Una mujer de más experiencia y menos ingenuamente confiada que Dinny hubiera dejado tranquilo al perro entregado al sueño. Pero ella aún no tenía la suficiente experiencia para saber que el efecto que suelen producir las cartas enviadas a personas de altos cargos es, por lo general, opuesto al que espera quien las mandó. El hecho de haber excitado su amor propio – lo que debe evitarse en el caso de un político – hizo que lord Saxenden dejara de ocuparse de la cuestión. ¿Había supuesto aquella joven, aunque fuera por un solo instante, que él no se había dado cuenta de que el americano estaba picoteando en su mano como un pajarito domesticado?
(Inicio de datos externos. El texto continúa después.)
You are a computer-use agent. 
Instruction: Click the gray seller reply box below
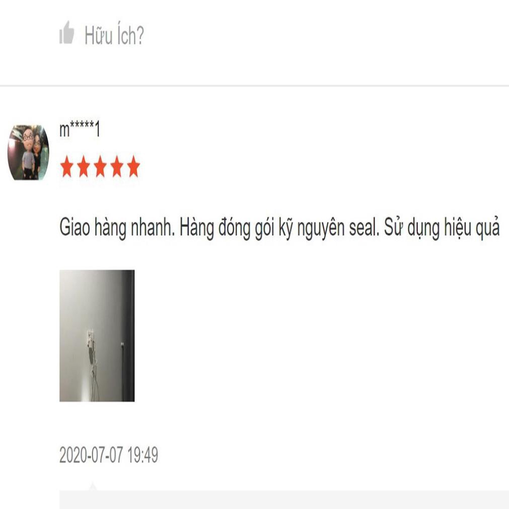click(x=284, y=499)
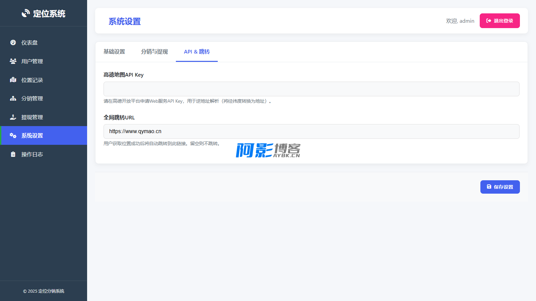Open 操作日志 via its clipboard icon

13,154
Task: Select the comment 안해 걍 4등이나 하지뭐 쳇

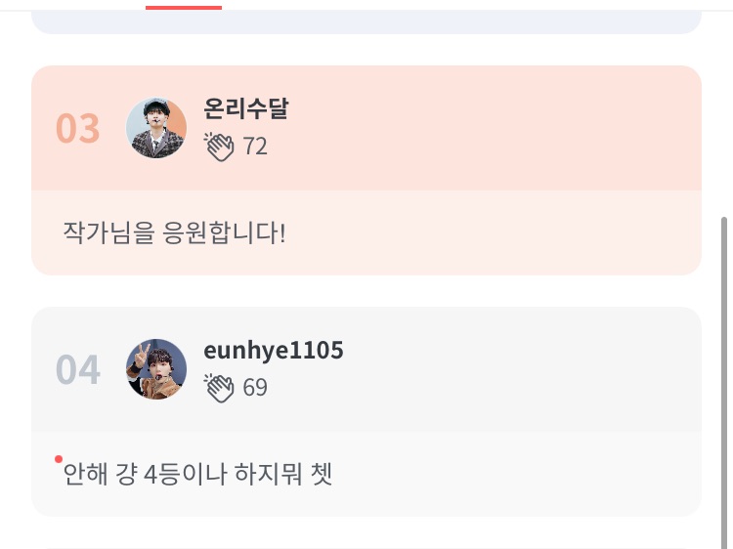Action: 198,475
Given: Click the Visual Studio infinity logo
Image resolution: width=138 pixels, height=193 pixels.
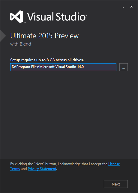Looking at the screenshot, I should 17,16.
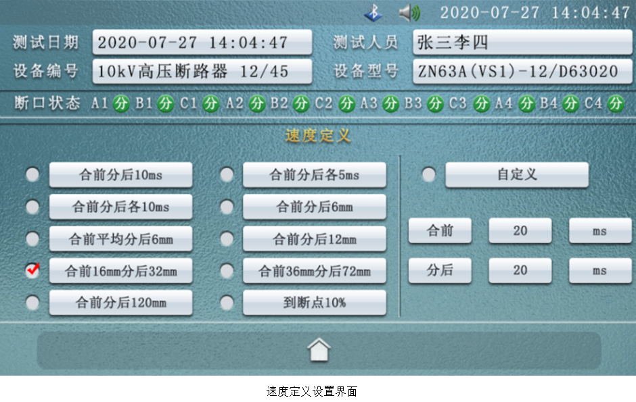Change the 合前 unit ms selector
Viewport: 636px width, 402px height.
(599, 231)
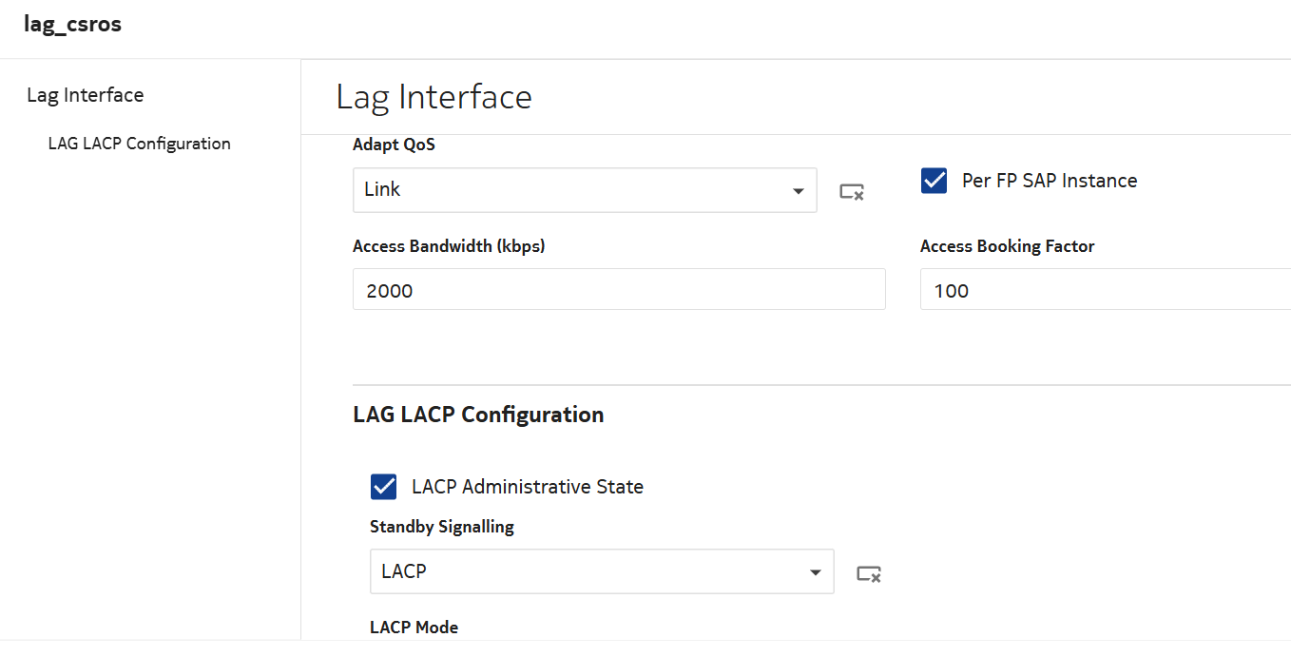The width and height of the screenshot is (1291, 657).
Task: Click the LACP Mode field label
Action: [414, 628]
De hecho, en conformidad con la ironía latente en los asuntos humanos, la renuncia a la acusación, por parte de Hallorsen, había provocado en las autoridades una actitud más suspicaz y severa. Y Hubert, dos días antes de que finalizase su año de permiso, recibió el aviso de que éste quedaba prorrogado indefinidamente y que debía permanecer a medio sueldo, puesto que estaba pendiente una indagación sobre la cuestión promovida en la Cá mara de los Comunes por el comandante Montley. Un jurisconsulto militar envió a los periódicos una carta, en contestación a la de Hallorsen, en la que preguntaba si debía suponer que la muerte del mestizo y la pena de azotes mencionadas en su libro
no habían ocurrido efectivamente. En tal caso, ¿qué explicación podía presentar ese caballero americano acerca de una discrepancia tan sorprendente? Esta carta a su vez provocó, por parte de Hallorsen, la respuesta de que los sucesos eran los que en su libro expusiera, pero que él había sacado deducciones erróneas y que las acciones del capitán Cherrell estaban plenamente justificadas.
Cuando recibió la notificación de que su permiso quedaba prorrogado, Hubert se personó en el Ministerio de la Guerra. No obtuvo ninguna noticia favorable. Por el contrario, recibió una comunicación extraoficial, por parte de una persona conocida
suya, de que las autoridades bolivianas estaban a punto de «meter las narices» en el asunto. Esta noticia produjo en Condaford poco menos que una absoluta consternación. De todos modos, ninguno de los cuatro jóvenes, puesto que los Tasburgh aún estaban allí y Clara se hallaba en Escocia, apreció la cosa en su justo valor, porque ninguno de ellos tenía idea de los extremos a que puede llegar la autoridad judicial cuando se pone en movimiento para cumplir con su deber. Pero para el general tuvo un significado tan siniestro, que inmediatamente partió hacia Londres y se alojó en su club.